Argument de l’espérance de vie

mardi 4 juin 2013

Analyser et critiquer nos actions est source de progrès.

Dans le domaine médical, où cette analyse critique est indispensable, un argument revient souvent de façon péremptoire : « Toute critique est infondée, puisque l’espérance de vie augmente ».

Refus dialectique, et normativité proche de la naïveté, sont les traits dominants de ce type d’argumentation.

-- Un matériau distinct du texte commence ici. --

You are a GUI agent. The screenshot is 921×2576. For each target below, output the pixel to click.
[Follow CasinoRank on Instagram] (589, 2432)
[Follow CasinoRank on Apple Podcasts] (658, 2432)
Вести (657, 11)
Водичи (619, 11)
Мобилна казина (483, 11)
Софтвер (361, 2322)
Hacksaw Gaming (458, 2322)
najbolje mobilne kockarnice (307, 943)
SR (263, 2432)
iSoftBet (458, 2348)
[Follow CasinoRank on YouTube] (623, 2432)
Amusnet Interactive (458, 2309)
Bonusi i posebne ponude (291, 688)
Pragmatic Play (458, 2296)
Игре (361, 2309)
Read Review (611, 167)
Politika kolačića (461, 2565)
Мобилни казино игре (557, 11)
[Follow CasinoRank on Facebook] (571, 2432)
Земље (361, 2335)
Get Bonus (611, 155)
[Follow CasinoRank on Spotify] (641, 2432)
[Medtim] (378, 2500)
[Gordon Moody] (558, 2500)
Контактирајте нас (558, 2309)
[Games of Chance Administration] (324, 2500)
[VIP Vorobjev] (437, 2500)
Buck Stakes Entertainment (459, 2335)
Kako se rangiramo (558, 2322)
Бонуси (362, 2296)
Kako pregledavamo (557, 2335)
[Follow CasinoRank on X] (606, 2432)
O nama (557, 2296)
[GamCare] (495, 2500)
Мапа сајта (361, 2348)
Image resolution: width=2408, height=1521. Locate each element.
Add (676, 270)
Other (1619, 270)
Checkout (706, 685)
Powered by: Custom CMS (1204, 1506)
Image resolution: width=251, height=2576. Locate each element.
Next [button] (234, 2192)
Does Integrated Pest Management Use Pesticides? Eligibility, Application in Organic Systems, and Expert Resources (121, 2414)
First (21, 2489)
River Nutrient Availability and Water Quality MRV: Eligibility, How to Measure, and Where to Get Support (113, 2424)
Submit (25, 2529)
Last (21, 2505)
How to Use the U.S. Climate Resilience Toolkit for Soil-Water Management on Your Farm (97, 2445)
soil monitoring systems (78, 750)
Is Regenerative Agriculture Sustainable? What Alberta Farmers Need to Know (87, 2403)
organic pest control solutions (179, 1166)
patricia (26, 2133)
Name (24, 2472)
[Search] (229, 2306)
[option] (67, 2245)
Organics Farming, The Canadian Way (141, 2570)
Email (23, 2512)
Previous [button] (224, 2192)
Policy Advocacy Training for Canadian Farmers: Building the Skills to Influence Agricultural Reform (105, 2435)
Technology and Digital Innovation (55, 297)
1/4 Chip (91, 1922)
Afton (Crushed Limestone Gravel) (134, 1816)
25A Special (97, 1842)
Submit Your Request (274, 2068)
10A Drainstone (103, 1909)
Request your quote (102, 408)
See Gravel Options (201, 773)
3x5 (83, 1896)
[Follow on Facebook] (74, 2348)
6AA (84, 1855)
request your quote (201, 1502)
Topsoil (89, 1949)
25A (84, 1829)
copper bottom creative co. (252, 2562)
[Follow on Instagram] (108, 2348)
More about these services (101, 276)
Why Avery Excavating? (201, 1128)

L’espérance moyenne de vie à la naissance est un indicateur sanitaire correspondant à la moyenne des âges des décès enregistrés au cours d’une année. Toute action qui diminue le nombre de morts prématurées ou qui retarde l’âge des morts non prématurées, influence positivement cet indicateur. Les actions sur les décès des jeunes (mortalité néonatale, accidents de la route, etc.) se répercutent immédiatement dans l’indicateur de l’année examinée. Inversement, les actions de protection maternelle, éducation sanitaire, hygiène, alimentation, vaccinations, etc., se répercutent avec un retard de plusieurs décennies.

L’erreur la plus grossière est de sous-entendre que les actions sanitaires sont les seules ou les principales sources de production d’années de vie. Plusieurs sociologues et démographes ont essayé d’évaluer la part de la médecine dans l’indicateur d’espérance moyenne de vie. Les résultats sont très divergents. La seule certitude est le gain de vingt ans, au moins, que l’on peut attribuer à la « révolution pastorienne » : vaccins, hygiène et antibiotiques.  Ensuite, il apparaît que les conditions de travail, de logement et de transport, le progrès social, l’éducation, et l’hygiène d’alimentation et de vie, ont joué un rôle très prépondérant.

Enfin, il convient de faire la part entre l’action médicale directe et son action indirecte. Certes, c’est bien la médecine qui a dicté certaines règles d’hygiène de vie et qui a établi les dangers du tabac. Mais aujourd’hui, l’éradication définitive du tabac n’est plus du ressort des médecins, alors qu’elle représente possiblement un gain de cinq années pour ce seul indicateur sanitaire. À titre de comparaison, toutes les actions conjuguées de la médecine sur les cancers cliniques, représentent un gain qui se mesure à peine en jours ou en semaines sur l’espérance moyenne de vie de toute une population.

En plus de sa misère dialectique, l’argument normatif de l’espérance moyenne de vie est décidément de bien peu de pertinence dans l’évaluation de nos actions médicales « directes » et « actuelles ».